### WORK ITEM:
The response must match the data below exactly, line for line.

········

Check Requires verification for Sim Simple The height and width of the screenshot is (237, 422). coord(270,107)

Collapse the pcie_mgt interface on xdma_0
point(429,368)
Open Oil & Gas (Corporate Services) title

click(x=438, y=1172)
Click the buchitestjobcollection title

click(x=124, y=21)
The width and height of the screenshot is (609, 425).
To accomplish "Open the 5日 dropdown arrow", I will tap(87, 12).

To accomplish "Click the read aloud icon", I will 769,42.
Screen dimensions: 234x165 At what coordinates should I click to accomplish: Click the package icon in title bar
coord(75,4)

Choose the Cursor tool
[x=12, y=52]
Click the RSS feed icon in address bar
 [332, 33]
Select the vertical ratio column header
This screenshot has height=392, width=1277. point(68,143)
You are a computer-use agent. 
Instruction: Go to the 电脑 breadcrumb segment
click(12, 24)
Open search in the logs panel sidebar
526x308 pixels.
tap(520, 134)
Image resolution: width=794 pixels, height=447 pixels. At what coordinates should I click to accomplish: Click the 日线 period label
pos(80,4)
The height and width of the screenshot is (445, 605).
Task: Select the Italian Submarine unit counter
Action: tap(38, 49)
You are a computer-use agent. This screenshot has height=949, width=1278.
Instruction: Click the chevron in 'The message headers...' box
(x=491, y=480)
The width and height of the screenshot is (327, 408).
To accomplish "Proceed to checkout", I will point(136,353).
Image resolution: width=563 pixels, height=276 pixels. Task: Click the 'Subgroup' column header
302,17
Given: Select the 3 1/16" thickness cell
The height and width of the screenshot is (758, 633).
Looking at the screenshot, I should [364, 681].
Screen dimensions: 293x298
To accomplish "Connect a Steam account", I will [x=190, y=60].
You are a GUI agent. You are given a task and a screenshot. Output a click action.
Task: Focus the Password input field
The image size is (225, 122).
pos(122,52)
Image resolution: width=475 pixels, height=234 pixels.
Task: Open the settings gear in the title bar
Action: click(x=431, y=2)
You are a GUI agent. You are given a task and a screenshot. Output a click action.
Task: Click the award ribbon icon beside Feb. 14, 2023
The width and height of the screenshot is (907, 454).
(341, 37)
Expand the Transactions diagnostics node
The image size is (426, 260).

········

### RESPONSE FOR THIS EXERCISE:
Check Requires verification for Sim Simple The height and width of the screenshot is (237, 422). coord(270,107)

Collapse the pcie_mgt interface on xdma_0
point(429,368)
Open Oil & Gas (Corporate Services) title

click(x=438, y=1172)
Click the buchitestjobcollection title

click(x=124, y=21)
The width and height of the screenshot is (609, 425).
To accomplish "Open the 5日 dropdown arrow", I will tap(87, 12).

To accomplish "Click the read aloud icon", I will 769,42.
Screen dimensions: 234x165 At what coordinates should I click to accomplish: Click the package icon in title bar
coord(75,4)

Choose the Cursor tool
[x=12, y=52]
Click the RSS feed icon in address bar
 [332, 33]
Select the vertical ratio column header
This screenshot has height=392, width=1277. point(68,143)
You are a computer-use agent. 
Instruction: Go to the 电脑 breadcrumb segment
click(12, 24)
Open search in the logs panel sidebar
526x308 pixels.
tap(520, 134)
Image resolution: width=794 pixels, height=447 pixels. At what coordinates should I click to accomplish: Click the 日线 period label
pos(80,4)
The height and width of the screenshot is (445, 605).
Task: Select the Italian Submarine unit counter
Action: tap(38, 49)
You are a computer-use agent. This screenshot has height=949, width=1278.
Instruction: Click the chevron in 'The message headers...' box
(x=491, y=480)
The width and height of the screenshot is (327, 408).
To accomplish "Proceed to checkout", I will point(136,353).
Image resolution: width=563 pixels, height=276 pixels. Task: Click the 'Subgroup' column header
302,17
Given: Select the 3 1/16" thickness cell
The height and width of the screenshot is (758, 633).
Looking at the screenshot, I should [364, 681].
Screen dimensions: 293x298
To accomplish "Connect a Steam account", I will [x=190, y=60].
You are a GUI agent. You are given a task and a screenshot. Output a click action.
Task: Focus the Password input field
The image size is (225, 122).
pos(122,52)
Image resolution: width=475 pixels, height=234 pixels.
Task: Open the settings gear in the title bar
Action: click(x=431, y=2)
You are a GUI agent. You are given a task and a screenshot. Output a click action.
Task: Click the award ribbon icon beside Feb. 14, 2023
The width and height of the screenshot is (907, 454).
(341, 37)
Expand the Transactions diagnostics node
The image size is (426, 260).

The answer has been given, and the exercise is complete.